Reproduce the entries below, substituting "Goal:" for each occurrence of "Given:" and changing nothing else.

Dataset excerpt
━━━━━━━━━━━━━━━━

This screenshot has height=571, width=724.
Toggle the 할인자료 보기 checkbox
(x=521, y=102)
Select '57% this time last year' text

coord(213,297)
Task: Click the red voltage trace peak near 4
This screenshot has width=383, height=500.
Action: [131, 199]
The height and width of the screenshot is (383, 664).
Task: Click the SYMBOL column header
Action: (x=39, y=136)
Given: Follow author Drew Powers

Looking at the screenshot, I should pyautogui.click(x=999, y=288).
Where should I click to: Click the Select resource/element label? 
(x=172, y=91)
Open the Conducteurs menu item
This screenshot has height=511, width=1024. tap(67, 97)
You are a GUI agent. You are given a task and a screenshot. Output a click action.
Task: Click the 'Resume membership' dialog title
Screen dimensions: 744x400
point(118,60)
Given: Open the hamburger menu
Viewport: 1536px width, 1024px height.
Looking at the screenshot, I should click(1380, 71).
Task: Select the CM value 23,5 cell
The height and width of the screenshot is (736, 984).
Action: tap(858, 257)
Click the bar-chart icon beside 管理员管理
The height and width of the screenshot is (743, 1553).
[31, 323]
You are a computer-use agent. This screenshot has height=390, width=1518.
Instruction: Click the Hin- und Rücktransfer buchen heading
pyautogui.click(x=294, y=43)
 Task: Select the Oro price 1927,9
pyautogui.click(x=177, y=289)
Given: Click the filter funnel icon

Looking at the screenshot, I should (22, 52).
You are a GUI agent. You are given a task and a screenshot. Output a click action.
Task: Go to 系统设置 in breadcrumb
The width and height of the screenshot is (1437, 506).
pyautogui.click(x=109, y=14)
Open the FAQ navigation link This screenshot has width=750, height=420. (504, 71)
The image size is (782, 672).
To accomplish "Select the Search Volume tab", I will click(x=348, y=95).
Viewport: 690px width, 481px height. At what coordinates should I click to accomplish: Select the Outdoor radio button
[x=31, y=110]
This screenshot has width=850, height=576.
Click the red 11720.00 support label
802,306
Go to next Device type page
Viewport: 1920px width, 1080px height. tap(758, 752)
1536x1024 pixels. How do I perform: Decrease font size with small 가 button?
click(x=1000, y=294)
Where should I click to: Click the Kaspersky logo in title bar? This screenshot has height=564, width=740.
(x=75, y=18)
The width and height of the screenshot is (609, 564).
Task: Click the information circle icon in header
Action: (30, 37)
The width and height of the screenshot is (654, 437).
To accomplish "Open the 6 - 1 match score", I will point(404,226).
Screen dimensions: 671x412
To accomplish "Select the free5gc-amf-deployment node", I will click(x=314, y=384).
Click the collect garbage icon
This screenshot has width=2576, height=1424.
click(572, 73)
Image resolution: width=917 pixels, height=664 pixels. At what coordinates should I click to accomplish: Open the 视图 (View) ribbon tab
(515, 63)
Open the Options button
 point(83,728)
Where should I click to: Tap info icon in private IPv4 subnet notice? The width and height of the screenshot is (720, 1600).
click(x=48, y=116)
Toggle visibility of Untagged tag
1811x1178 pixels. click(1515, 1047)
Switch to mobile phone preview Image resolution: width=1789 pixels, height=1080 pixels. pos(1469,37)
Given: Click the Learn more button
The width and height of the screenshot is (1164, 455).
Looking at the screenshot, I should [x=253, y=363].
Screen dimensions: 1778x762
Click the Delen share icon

━━━━━━━━━━━━━━━━

### EXERCISE SOLUTION
This screenshot has height=571, width=724.
Toggle the 할인자료 보기 checkbox
(x=521, y=102)
Select '57% this time last year' text

coord(213,297)
Task: Click the red voltage trace peak near 4
This screenshot has width=383, height=500.
Action: [131, 199]
The height and width of the screenshot is (383, 664).
Task: Click the SYMBOL column header
Action: (x=39, y=136)
Goal: Follow author Drew Powers

Looking at the screenshot, I should pyautogui.click(x=999, y=288).
Where should I click to: Click the Select resource/element label? 
(x=172, y=91)
Open the Conducteurs menu item
This screenshot has height=511, width=1024. tap(67, 97)
You are a GUI agent. You are given a task and a screenshot. Output a click action.
Task: Click the 'Resume membership' dialog title
Screen dimensions: 744x400
point(118,60)
Goal: Open the hamburger menu
Viewport: 1536px width, 1024px height.
Looking at the screenshot, I should click(1380, 71).
Task: Select the CM value 23,5 cell
The height and width of the screenshot is (736, 984).
Action: tap(858, 257)
Click the bar-chart icon beside 管理员管理
The height and width of the screenshot is (743, 1553).
[31, 323]
You are a computer-use agent. This screenshot has height=390, width=1518.
Instruction: Click the Hin- und Rücktransfer buchen heading
pyautogui.click(x=294, y=43)
 Task: Select the Oro price 1927,9
pyautogui.click(x=177, y=289)
Goal: Click the filter funnel icon

Looking at the screenshot, I should (22, 52).
You are a GUI agent. You are given a task and a screenshot. Output a click action.
Task: Go to 系统设置 in breadcrumb
The width and height of the screenshot is (1437, 506).
pyautogui.click(x=109, y=14)
Open the FAQ navigation link This screenshot has width=750, height=420. (504, 71)
The image size is (782, 672).
To accomplish "Select the Search Volume tab", I will click(x=348, y=95).
Viewport: 690px width, 481px height. At what coordinates should I click to accomplish: Select the Outdoor radio button
[x=31, y=110]
This screenshot has width=850, height=576.
Click the red 11720.00 support label
802,306
Go to next Device type page
Viewport: 1920px width, 1080px height. tap(758, 752)
1536x1024 pixels. How do I perform: Decrease font size with small 가 button?
click(x=1000, y=294)
Where should I click to: Click the Kaspersky logo in title bar? This screenshot has height=564, width=740.
(x=75, y=18)
The width and height of the screenshot is (609, 564).
Task: Click the information circle icon in header
Action: (30, 37)
The width and height of the screenshot is (654, 437).
To accomplish "Open the 6 - 1 match score", I will point(404,226).
Screen dimensions: 671x412
To accomplish "Select the free5gc-amf-deployment node", I will click(x=314, y=384).
Click the collect garbage icon
This screenshot has width=2576, height=1424.
click(572, 73)
Image resolution: width=917 pixels, height=664 pixels. At what coordinates should I click to accomplish: Open the 视图 (View) ribbon tab
(515, 63)
Open the Options button
 point(83,728)
Where should I click to: Tap info icon in private IPv4 subnet notice? The width and height of the screenshot is (720, 1600).
click(x=48, y=116)
Toggle visibility of Untagged tag
1811x1178 pixels. click(1515, 1047)
Switch to mobile phone preview Image resolution: width=1789 pixels, height=1080 pixels. pos(1469,37)
Goal: Click the Learn more button
The width and height of the screenshot is (1164, 455).
Looking at the screenshot, I should [x=253, y=363].
Screen dimensions: 1778x762
Click the Delen share icon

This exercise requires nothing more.